─── Kutipan Teks

Bisnis.com, JAKARTA – Sebuah studi yang dilakukan pemerintah Amerika Serikat (AS) menemukan kelemahan virus corona jenis baru penyebab Covid-19.
Menurut studi pemerintah AS, virus corona tidak bertahan lama di pegangan pintu dan permukaan tak berpori lain ketika terkena sinar matahari, suhu dan kelembapan yang lebih tinggi.
“Virus ini 'sekarat' dengan kecepatan yang jauh lebih cepat karena paparan kelembapan ataupun panas,” ungkap Bill Bryan dari Departemen Keamanan Dalam Negeri, dalam suatu konferensi pers di Gedung Putih pada Kamis (23/4/2020) waktu setempat.
Penelitian baru ini, katanya, menawarkan cara praktis bagi warga Amerika untuk membunuh virus tersebut di permukaan benda-benda, termasuk dengan 'meningkatkan suhu dan kelembapan untuk ruangan indoor yang berpotensi terkontaminasi.'
Pada suhu 70 hingga 75 derajat Fahrenheit dan kelembapan 80 persen di bawah sinar matahari saat musim panas, misalnya, studi itu menunjukkan virus corona akan bertahan hanya dua menit di permukaan yang berpori.
“Lingkungan yang kering mungkin memerlukan perhatian ekstra,” tambah Bryan, seperti dilansir melalui Bloomberg, Jumat (24/4/2020).
Presiden Donald Trump, yang hadir dalam kesempatan itu, tampak tertarik oleh penelitian tersebut setelah Bryan menyampaikan presentasinya. Trump memang penasaran mengenai apakah cuaca musim panas dapat mengakhiri wabah virus mematikan ini.

──────
─── Data yang Diberikan

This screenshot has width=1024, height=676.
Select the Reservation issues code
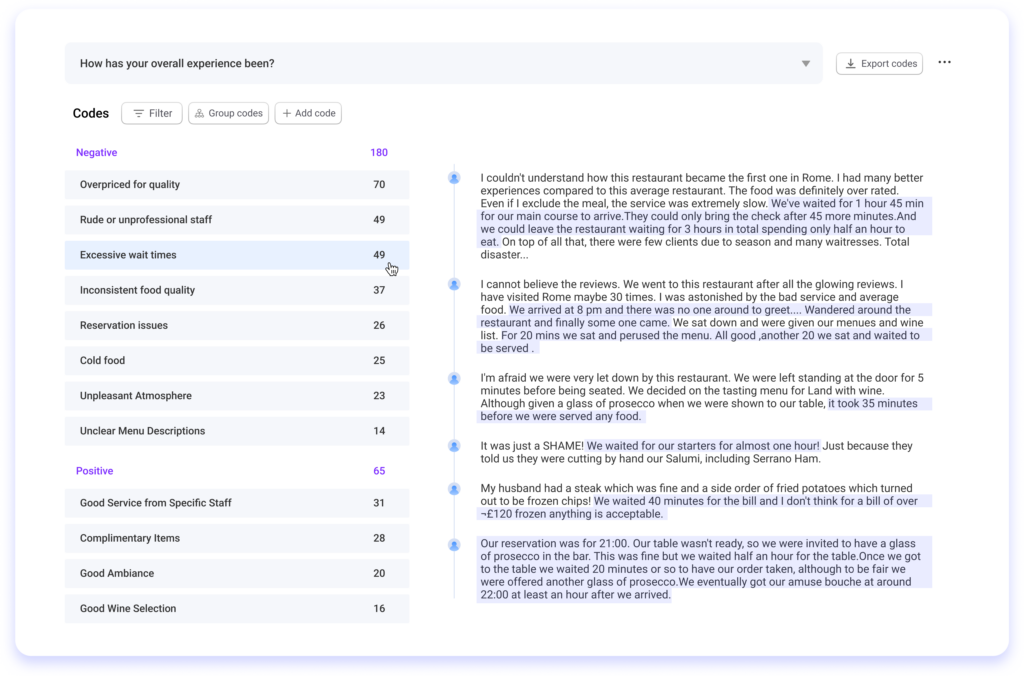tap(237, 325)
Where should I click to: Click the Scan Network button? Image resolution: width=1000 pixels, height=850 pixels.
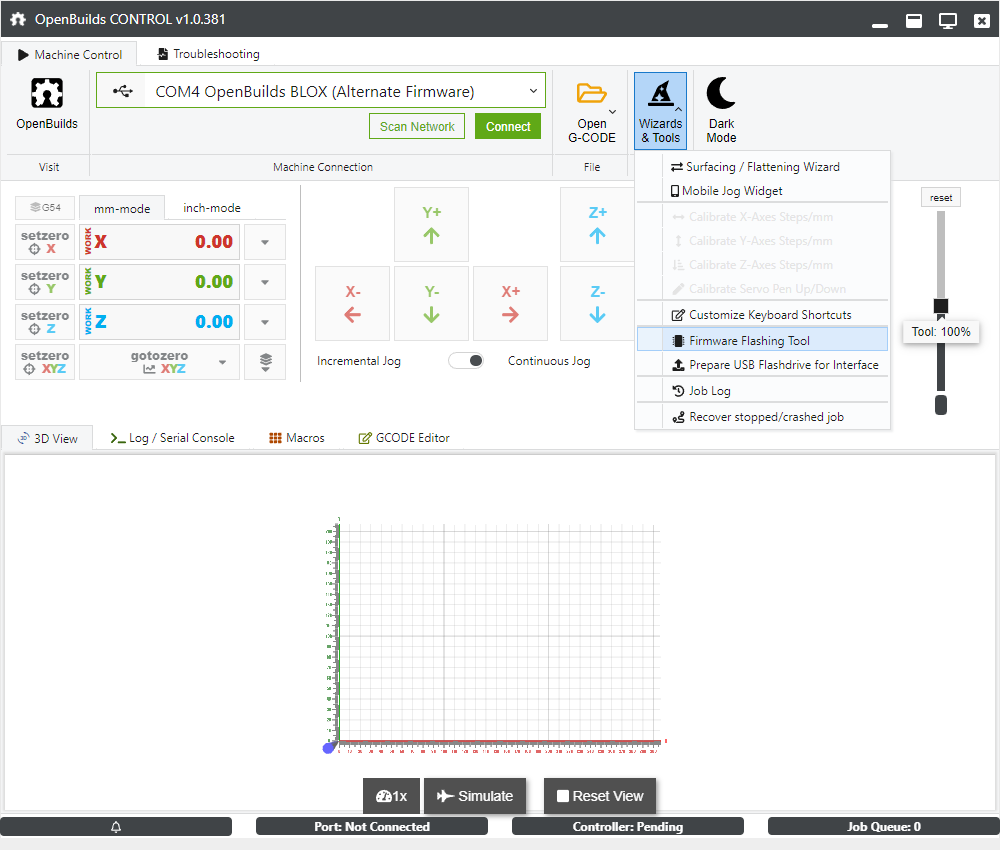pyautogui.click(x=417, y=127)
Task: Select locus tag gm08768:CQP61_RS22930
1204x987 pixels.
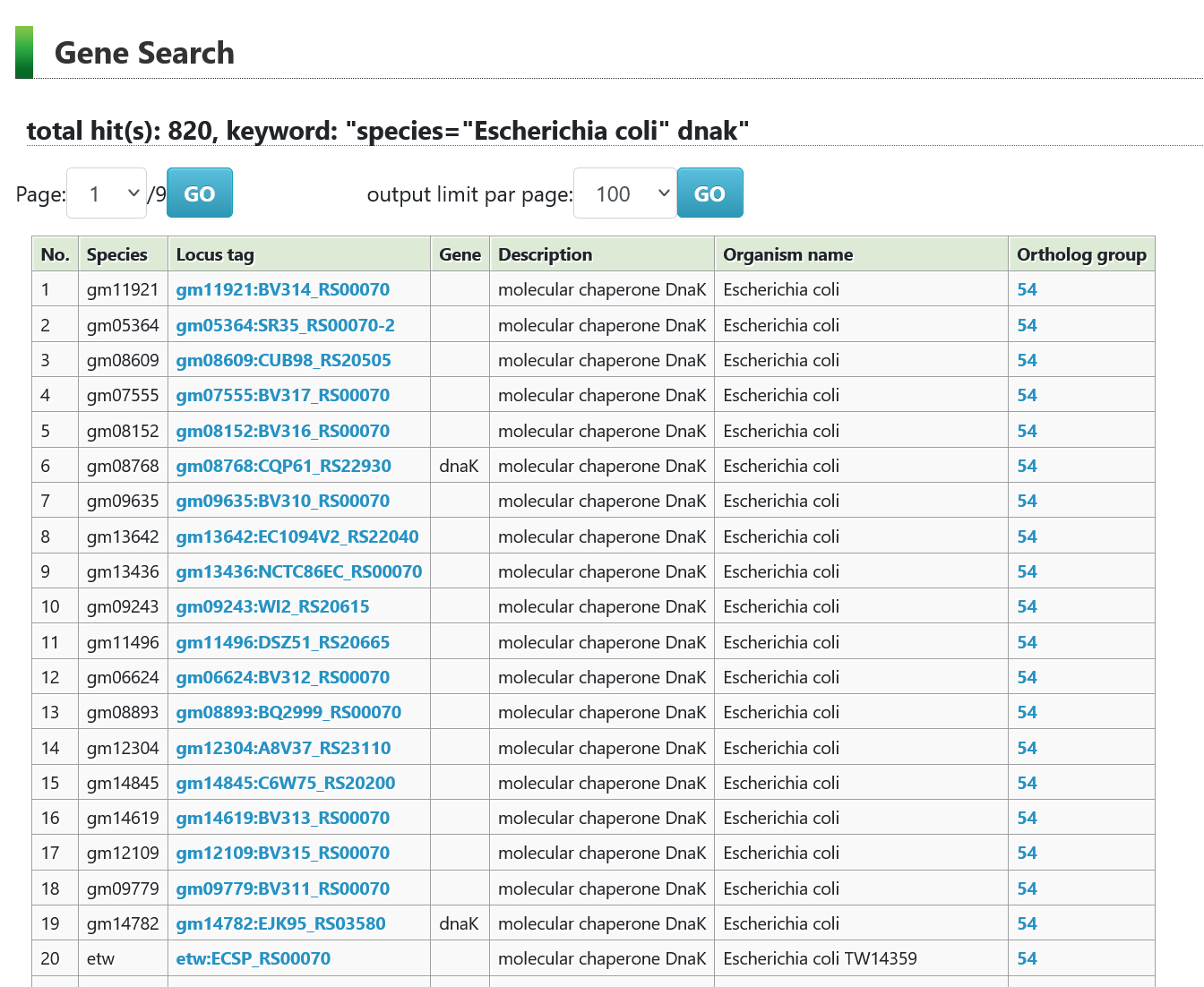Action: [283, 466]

──────

▶ [Tugas Latihan] Teruskan kutipan berita tentang studi pemerintah AS mengenai kelemahan virus corona, dimulai setelah kalimat terakhirnya.

▶ [Jawaban Tugas]
“Apa yang akan terjadi apabila kita menyinarkan tubuh dengan sinar ultraviolet yang luar biasa atau sangat kuat. Saya pikir itu belum diperiksakan tetapi Anda akan mengujinya,” ujar Trump.
Organisasi Kesehatan Dunia (WHO) telah memperingatkan agar tidak menggunakan lampu ultraviolet untuk mensterilkan bagian tubuh mana pun, karena dapat menyebabkan iritasi kulit.
Bryan juga mengatakan bahwa penelitian telah menunjukkan pemutih dapat membunuh virus dalam air liur ataupun cairan pernapasan dalam lima menit dan isopropil alkohol dapat membunuhnya dengan lebih cepat.
Meski demikian, Trump menganjurkan agar dilakukan lebih banyak pengujian untuk hal tersebut juga.
Ketika beberapa negara bagian AS mulai berencana untuk melonggarkan pembatasan jarak sosial (social distancing), timbul pertanyaan tentang apakah musim panas dapat menekan virus corona dan apakah musim gugur dapat membawa wabah baru.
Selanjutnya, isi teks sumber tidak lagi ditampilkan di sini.